Yesterday night, I had an interesting conversation about energy, fossil fuels, agriculture, and human population. The key fact is that global agriculture is now deeply dependent on fossil fuels. They are needed for everything from running industrial farming equipment to producing fertilizer to operating the vast logistical networks through which food is processed and distributed. The key question is, what will the ramifications be when we inevitably transition from a global energy system based on fossil fuels to one based on renewable sources?
The transition is indeed inevitable, though it could happen in either of two ways. Either we can voluntarily cut back on using fossil fuels due to well-founded concerns about climate change – and awareness of the opportunities that exist in renewable energy – or we will draw down reserves to the point where it takes more energy to extract one calorie worth of fossil fuel than the fuel contains.
So, what might the post-fossil-fuel world look like?

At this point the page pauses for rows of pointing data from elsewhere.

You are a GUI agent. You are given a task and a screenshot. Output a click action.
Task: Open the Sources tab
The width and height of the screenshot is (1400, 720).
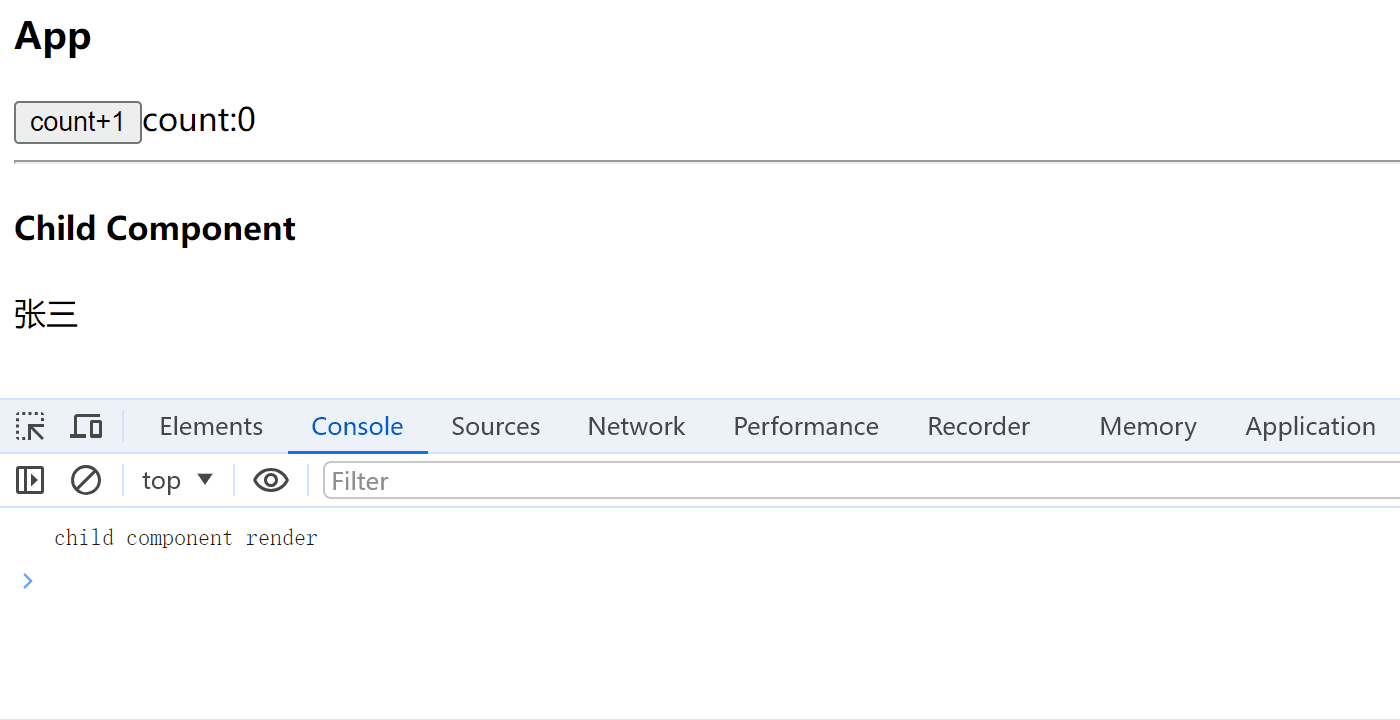pos(495,427)
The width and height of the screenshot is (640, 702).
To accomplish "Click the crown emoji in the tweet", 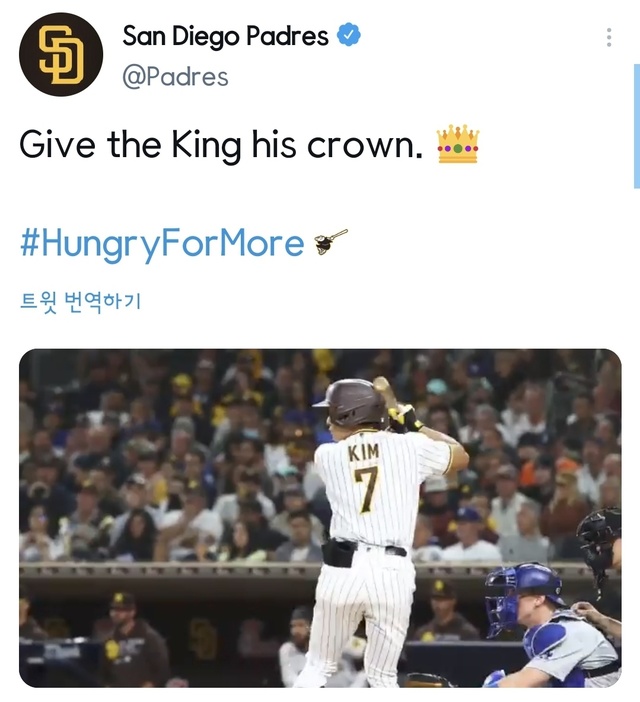I will pos(458,145).
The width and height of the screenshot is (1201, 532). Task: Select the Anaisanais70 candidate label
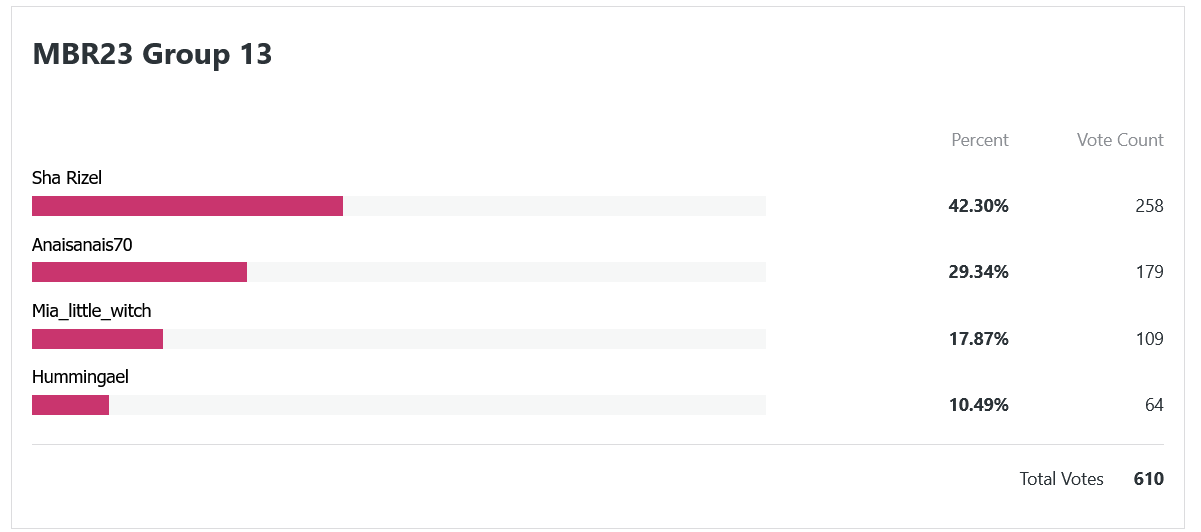coord(82,244)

To get one idea, we can consider the world as it existed before the Industrial Revolution brought about large-scale fossil fuel use. Back in 1500, there were about half a billion people alive on Earth. The energy they relied upon was overwhelmingly from renewable sources, such as the embedded solar energy in plants. It seems plausible that returning to that kind of an energy system would return the planet’s capability of sustaining human beings to about the level that existed then: a bit higher, perhaps, because people now live in more places, and a bit lower, perhaps, because of the damage we have caused to the planet in various ways.
For an alternative, we need to consider an enhanced renewable-backed future that includes clever approaches to harnessing renewable sources of energy: solar, wind, wave, geothermal, etc. It seems to me that if we are going to have a world that does not use fossil fuels and which sustains something like as many billions as are alive now (to say nothing of in 2050 or later), such technologies are going to need to be deployed on massive scale and the world’s agricultural systems will need to be adapted to rely on them.
Fossil fuels have been an enormous energy boon for humanity. Quite possibly, they have allowed us to far overshoot where we would otherwise have been, in terms of energy use and population. Quite possibly, both of those will need to fall substantially in a post-fossil-fuel world. If there is any chance of that not taking place, it will depend on the massive deployment of the kind of advanced renewables that are already technologically feasible. That deployment will take dedication, foresight, financing, and energy. Indeed, there is surely no better use for whatever proportion of the world’s remaining fossil fuels we choose to burn than in making the solar and wind farms that will need to form most of the future energy basis for all human civilization.